Après avoir visité cette dernière maison, il était temps de manger et, pour la troisième fois consécutive, nous sommes revenus profiter de notre endroit préféré. Pendant le déjeuner, nous avons discuté du plan pour l’après-midi, qui comprenait le retour à l’hôtel pour continuer avec d’autres tâches moins divertissantes de notre travail. Soyons honnêtes, visiter des sites archéologiques et des musées est intéressant et amusant, même si cela représente un travail pour nous. Après avoir terminé les tâches en attente, nous avons continué notre visite archéologique de Mérida avec une visite au théâtre et à l’amphithéâtre. Ces deux bâtiments ont été fouillés au début du 20e siècle, avec un intérêt évident pour les phases d’occupation plus anciennes. Souvent les strates de l’Antiquité tardive n’étaient considérées que comme un obstacle qu’il fallait éliminer pour atteindre les niveaux plus anciens. En conséquence, on sait peu de choses sur les phases de l’Antiquité tardive de ces bâtiments, bien qu’il existe des preuves intéressantes de l’utilisation tardive de l’amphithéâtre, comme nous l’avons trouvé dans l’un des livres qu’ils nous ont donnés le premier jour.

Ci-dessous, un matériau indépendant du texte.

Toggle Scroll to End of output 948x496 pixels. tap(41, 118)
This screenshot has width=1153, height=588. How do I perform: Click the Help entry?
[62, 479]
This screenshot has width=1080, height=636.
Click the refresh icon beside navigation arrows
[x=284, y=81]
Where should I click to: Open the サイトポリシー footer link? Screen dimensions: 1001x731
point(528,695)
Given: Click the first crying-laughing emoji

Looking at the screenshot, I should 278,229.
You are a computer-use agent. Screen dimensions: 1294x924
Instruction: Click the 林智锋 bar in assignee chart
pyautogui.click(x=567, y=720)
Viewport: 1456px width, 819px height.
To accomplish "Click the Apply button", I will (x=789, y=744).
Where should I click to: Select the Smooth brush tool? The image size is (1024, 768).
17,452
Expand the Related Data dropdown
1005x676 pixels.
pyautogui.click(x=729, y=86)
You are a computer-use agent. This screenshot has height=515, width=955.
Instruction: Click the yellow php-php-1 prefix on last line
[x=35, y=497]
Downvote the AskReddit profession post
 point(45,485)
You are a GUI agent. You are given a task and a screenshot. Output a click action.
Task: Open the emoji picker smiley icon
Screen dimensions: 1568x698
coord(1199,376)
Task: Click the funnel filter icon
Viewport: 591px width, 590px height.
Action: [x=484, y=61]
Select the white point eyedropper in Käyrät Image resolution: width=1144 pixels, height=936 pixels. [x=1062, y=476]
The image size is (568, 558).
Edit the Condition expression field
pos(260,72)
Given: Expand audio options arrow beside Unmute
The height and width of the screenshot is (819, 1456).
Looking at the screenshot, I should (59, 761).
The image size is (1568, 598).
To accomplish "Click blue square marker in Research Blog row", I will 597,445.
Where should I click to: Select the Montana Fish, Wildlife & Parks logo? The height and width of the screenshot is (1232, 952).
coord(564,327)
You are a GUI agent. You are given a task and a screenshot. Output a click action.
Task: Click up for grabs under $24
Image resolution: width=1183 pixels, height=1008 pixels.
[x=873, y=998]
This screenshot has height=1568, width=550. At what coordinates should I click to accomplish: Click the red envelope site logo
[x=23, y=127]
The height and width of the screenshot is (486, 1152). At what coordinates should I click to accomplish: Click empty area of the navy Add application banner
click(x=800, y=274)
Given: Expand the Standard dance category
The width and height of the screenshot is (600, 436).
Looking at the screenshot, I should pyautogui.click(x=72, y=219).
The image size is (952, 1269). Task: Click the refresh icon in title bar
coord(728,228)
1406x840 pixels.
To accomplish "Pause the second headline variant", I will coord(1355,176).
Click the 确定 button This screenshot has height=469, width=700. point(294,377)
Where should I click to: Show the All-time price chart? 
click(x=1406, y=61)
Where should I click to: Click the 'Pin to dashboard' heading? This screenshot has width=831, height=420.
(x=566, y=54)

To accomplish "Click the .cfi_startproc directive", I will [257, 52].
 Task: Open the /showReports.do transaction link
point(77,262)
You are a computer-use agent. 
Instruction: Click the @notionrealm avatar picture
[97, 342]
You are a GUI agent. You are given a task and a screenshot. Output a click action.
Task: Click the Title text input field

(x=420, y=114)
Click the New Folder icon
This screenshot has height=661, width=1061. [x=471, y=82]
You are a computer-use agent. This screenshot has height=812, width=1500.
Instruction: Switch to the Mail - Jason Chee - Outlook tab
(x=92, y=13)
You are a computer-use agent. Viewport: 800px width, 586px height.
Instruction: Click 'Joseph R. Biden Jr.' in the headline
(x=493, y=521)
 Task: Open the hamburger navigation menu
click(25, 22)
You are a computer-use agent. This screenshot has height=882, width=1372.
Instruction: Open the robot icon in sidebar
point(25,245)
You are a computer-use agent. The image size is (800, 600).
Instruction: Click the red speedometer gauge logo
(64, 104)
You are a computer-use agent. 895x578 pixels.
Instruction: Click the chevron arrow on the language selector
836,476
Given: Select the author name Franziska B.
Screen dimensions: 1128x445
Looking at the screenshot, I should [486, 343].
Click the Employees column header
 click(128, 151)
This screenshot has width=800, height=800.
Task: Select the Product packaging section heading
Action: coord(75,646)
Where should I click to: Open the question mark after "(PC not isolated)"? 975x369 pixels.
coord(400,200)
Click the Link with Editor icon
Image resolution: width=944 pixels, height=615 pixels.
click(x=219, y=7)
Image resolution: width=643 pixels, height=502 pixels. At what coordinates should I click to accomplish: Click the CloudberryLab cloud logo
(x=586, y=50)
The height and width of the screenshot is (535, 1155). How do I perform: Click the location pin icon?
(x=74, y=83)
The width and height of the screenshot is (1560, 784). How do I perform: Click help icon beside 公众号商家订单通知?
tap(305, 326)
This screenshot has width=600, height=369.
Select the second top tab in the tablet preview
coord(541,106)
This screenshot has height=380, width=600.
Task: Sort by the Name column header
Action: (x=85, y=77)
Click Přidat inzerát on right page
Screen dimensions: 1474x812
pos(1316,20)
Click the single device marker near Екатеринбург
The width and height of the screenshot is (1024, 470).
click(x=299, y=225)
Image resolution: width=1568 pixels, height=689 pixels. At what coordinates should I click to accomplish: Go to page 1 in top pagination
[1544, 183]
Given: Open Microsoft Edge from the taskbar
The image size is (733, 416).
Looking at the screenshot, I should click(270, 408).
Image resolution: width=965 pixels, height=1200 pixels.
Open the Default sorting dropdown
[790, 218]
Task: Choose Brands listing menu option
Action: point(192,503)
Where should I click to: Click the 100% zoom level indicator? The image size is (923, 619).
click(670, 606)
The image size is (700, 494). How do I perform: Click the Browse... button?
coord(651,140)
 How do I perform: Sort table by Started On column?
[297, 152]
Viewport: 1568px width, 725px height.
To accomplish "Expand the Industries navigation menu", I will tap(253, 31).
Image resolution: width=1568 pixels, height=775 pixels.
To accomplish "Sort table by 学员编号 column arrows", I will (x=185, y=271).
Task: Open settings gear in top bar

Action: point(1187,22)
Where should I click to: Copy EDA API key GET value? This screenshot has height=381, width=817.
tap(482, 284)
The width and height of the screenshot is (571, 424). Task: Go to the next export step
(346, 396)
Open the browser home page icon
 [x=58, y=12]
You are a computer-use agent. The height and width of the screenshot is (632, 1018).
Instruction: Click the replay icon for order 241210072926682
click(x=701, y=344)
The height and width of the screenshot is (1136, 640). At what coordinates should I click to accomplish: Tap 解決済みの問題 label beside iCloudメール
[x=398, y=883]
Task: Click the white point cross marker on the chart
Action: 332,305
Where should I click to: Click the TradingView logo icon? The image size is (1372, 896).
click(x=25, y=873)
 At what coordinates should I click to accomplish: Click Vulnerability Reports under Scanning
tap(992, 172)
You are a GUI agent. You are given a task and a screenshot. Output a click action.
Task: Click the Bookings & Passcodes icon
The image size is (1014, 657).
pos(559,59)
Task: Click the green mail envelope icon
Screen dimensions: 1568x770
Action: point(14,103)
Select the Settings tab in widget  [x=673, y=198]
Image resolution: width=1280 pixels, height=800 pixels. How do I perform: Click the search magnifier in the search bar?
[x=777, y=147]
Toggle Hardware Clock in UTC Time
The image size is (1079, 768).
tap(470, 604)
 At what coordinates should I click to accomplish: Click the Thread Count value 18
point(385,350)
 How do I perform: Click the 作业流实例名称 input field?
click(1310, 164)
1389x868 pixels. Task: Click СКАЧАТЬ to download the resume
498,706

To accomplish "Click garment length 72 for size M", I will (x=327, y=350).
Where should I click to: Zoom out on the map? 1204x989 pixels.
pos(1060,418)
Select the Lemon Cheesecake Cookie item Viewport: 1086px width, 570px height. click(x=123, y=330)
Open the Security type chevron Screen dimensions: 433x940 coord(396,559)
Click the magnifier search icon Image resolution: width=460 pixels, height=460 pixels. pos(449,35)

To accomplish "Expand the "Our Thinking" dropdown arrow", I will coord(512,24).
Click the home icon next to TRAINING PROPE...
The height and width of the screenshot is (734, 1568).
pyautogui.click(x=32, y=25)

Pour boucler la boucle de notre voyage, nous avons décidé de prendre notre dernier dîner à côté de la première et fantastique vue sur Mérida : sous les colonnes du Temple de Diane. Nous avons eu la chance de trouver une place juste en face du temple et nous avons passé un agréable après-midi en nous souvenant de tout ce que nous avions vu et fait. Au cours des prochaines semaines, nous continuerons à étudier la bibliographie de Mérida, mais maintenant avec des images claires des sites et de l’épigraphie en tête.